Question

11. (12pts) For the redox reaction given below, Ni(s) + 2 H(aq) + Ni2+(aq) + H2(e) (show your work in detail) a) Write oxidation and reduction half cell reactions b) Write the electrochemical cell notation c) Predict whether this reaction will be spontaneous. Explain. d) CalculateGº 6 Page

Answer 1

Answer: a) Anode:
`Ni\rightarrow Ni^(2+)+2e^-`

Cathode :
`2H^++e^-\rightarrow H_2`

b)
`Ni/Ni^(2+)//H^+/H_2`

c) As
`E_(cell)=+0.25V` , the reaction is spontaneous.

d)
`\Delta G^0=-48250J`

Step-by-step explanation:

`Ni+2H^(+)\rightarrow Ni^(2+)+H_2`

a) Here Ni undergoes oxidation by loss of electrons, thus act as anode. Hydrogen undergoes reduction by gain of electrons and thus act as cathode.

Anode:
`Ni\rightarrow Ni^(2+)+2e^-`

Cathode :
`2H^++e^-\rightarrow H_2`

b) The representation is given by writing the anode on left hand side followed by its ion with its molar concentration. It is followed by a slat bridge. Then the cathodic ion with its molar concentration is written and then the cathode.

`Ni/Ni^(2+)//H^+/H_2`

c)
`E^0=E^0_(cathode)- E^0_(anode)`

Where both
`E^0` are standard reduction potentials.

`E^0_([Ni^(2+)/Ni])= -0.25V`

`E^0_([H^(+)/H_2])=+0.0V`

`E^0=E^0_([H^(+)/H_2])- E^0_([Ni^(2+)/Ni])`

`E^0=+0.0-(-0.25V)=0.25V`

`E_(cell)`= +ve, reaction is spontaneous

`E_(cell)`= -ve, reaction is non spontaneous

`E_(cell)`= 0, reaction is in equilibrium

Thus as
`E_(cell)=0.25V` , the reaction is spontaneous.

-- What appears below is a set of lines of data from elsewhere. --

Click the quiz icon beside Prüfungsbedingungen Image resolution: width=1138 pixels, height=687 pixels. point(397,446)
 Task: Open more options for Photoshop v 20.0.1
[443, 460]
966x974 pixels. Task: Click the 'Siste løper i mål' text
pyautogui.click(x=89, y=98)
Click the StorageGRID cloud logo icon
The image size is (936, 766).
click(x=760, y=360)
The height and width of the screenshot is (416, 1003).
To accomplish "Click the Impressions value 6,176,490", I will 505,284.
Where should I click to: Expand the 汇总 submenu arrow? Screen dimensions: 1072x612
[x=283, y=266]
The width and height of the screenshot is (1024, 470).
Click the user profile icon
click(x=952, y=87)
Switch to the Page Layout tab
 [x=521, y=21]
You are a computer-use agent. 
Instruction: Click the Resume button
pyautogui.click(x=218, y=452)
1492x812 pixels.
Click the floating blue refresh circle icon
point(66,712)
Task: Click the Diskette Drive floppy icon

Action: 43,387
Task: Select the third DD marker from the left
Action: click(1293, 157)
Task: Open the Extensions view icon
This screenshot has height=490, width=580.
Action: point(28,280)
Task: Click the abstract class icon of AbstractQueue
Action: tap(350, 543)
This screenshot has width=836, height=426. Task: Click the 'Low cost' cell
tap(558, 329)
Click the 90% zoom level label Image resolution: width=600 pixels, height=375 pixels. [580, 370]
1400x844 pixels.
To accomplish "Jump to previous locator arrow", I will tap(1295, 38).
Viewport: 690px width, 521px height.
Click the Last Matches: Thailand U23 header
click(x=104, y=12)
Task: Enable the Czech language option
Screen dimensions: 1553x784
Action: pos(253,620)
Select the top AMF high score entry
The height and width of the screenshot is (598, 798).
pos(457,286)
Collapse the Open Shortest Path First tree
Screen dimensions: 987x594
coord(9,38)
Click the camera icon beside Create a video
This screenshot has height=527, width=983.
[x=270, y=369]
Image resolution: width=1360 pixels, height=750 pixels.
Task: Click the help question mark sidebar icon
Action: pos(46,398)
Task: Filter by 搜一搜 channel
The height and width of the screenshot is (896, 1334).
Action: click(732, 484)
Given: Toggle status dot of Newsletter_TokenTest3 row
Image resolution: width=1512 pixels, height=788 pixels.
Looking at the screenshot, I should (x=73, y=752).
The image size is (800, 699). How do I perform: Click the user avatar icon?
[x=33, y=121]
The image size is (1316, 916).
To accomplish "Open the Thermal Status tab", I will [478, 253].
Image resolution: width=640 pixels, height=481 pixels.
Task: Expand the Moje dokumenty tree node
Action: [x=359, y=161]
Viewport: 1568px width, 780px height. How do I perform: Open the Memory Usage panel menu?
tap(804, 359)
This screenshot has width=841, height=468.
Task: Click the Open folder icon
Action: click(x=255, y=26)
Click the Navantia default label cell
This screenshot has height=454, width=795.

d) The standard emf of a cell is related to Gibbs free energy by following relation:

`\Delta G^0=-nFE^0`

`\Delta G^0` = standard gibbs free energy

n= no of electrons gained or lost

F= faraday's constant

`E^0` = standard emf

`\Delta G^0=-2* 96500* (0.25)=-48250J`

Thus value of Gibbs free energy is -48250 Joules.